§ DATA SUPPLIED
((

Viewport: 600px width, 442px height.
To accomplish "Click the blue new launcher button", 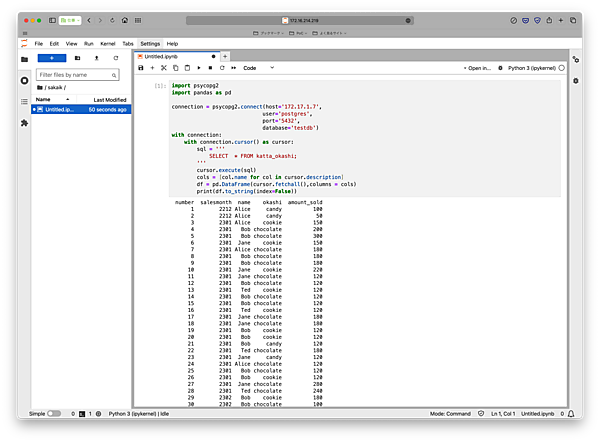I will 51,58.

))
((

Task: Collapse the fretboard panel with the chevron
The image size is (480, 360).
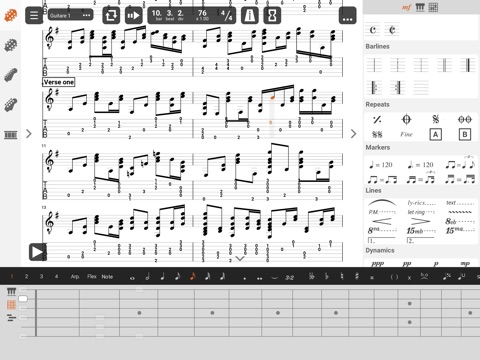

))
((

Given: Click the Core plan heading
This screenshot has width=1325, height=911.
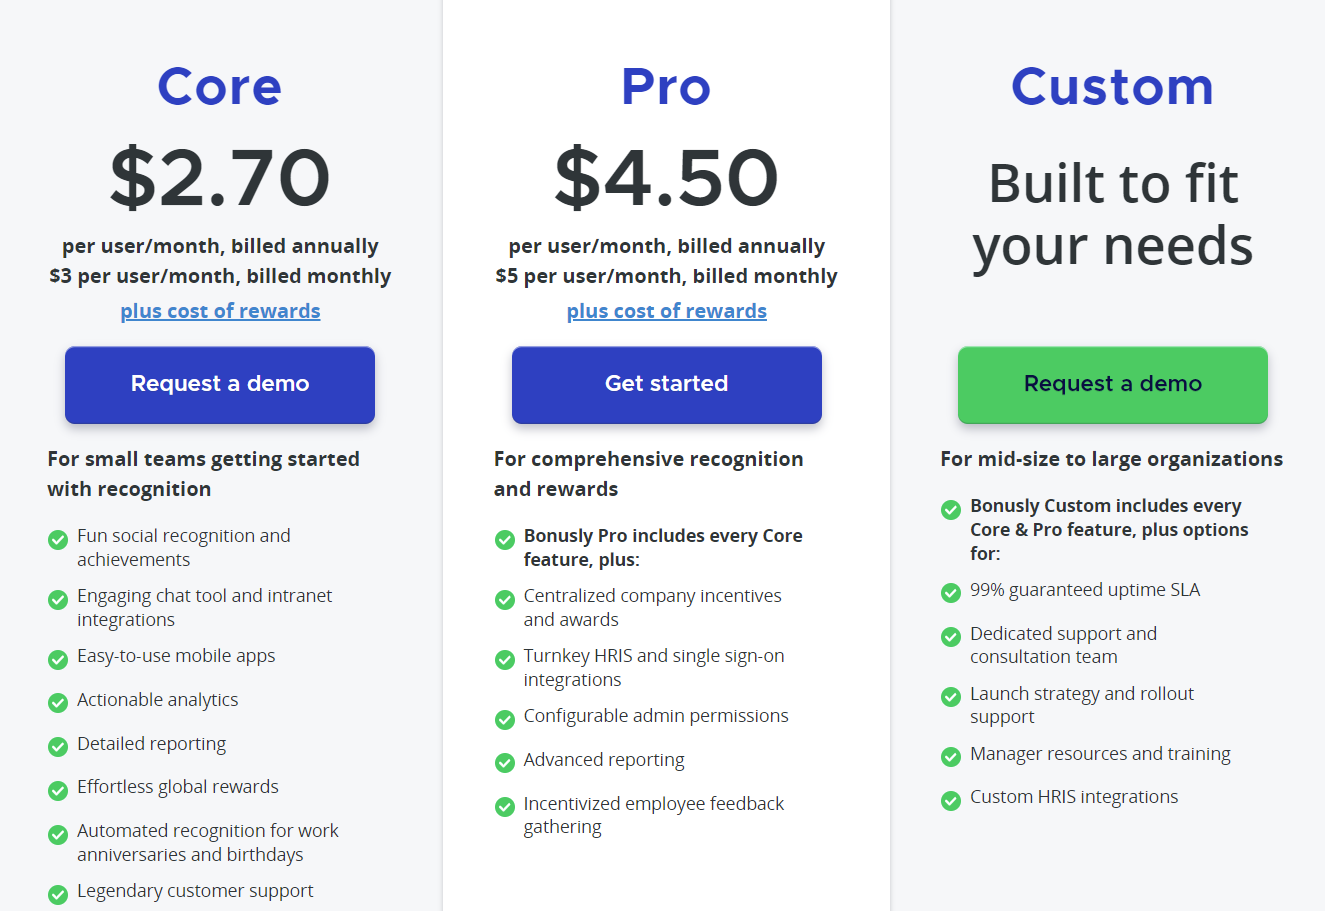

))

§ TASK STATEMENT
Which lines in the records contain the string "height"? Copy each of them in full.

§ OUTPUT OF THE EXERCISE
Viewport: 600px width, 442px height.
This screenshot has width=1325, height=911.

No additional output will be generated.